Mexican-American civil rights activist and newspaper publisher

Ignacio Lutero Lopez (born March 19, 1908) was a publisher of a Spanish language newspaper in the United States, a civil rights activist and the Spanish Speaking Coordinator for the Department of Housing and Urban Development.

== Early life and education ==
Born in Guadalajara, Jalisco in Mexico, Lopez moved to the United States when young. He was raised by his preacher father and homemaker mother as the third of five children. He attended Pomona High School and went on to Pomona College, receiving a Bachelor of Arts degree in 1931. He became a naturalized U.S. citizen on September 21, 1938.

== Activism ==
Lopez founded the Spanish-language newspaper El Espectador in 1933 which ran until 1960. The newspaper was initially geared towards community events updates for Mexican-Americans living in the areas, which eventually evolved to include civil rights activism. Lopez tackled such topics as police brutality and segregation in his editorial writing. He went used his platform successfully to organize boycotts against businesses that practiced segregation against Mexican-Americans.
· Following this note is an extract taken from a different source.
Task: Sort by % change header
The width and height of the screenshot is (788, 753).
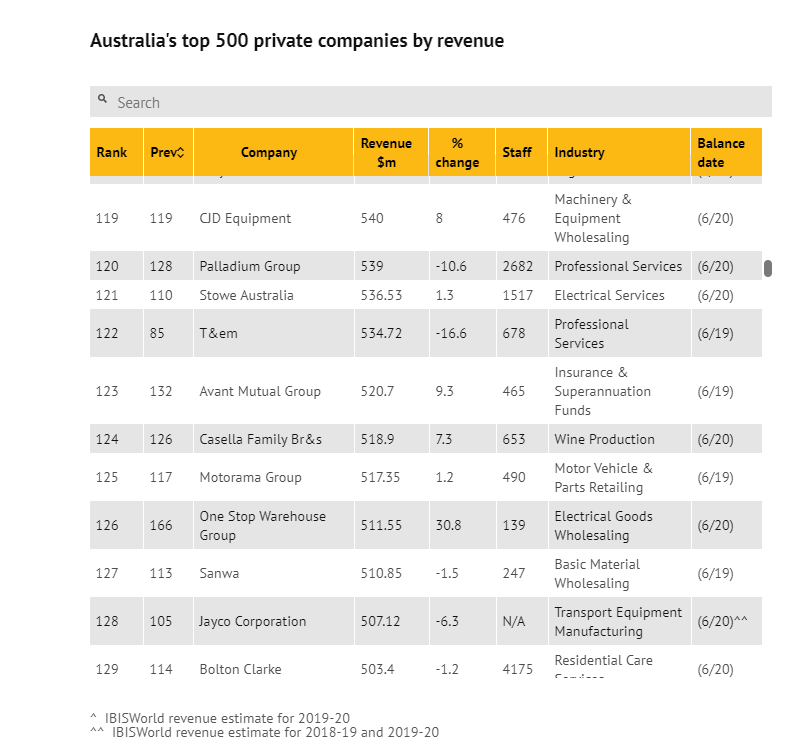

Lopez won a suit against a city of San Bernardino for discriminatory practices in accessing the city's public pools, in which it was successfully argued that the actions violated the Fifth and Fourteenth Amendment. The case, Lopez v. Seccombe went on to be cited in a memorandum brief during arguments for Brown v. Board of Education.

Lopez went on to serve as the Spanish Speaking Coordinator Department of Housing and Urban Development until his death in 1973.

== Legacy ==
In Sept. 25, 2007, an elementary school in Pomona was named in Lopez's honor, as Lopez Elementary School. The Lopez Urban Farm connected with the school also bears his name.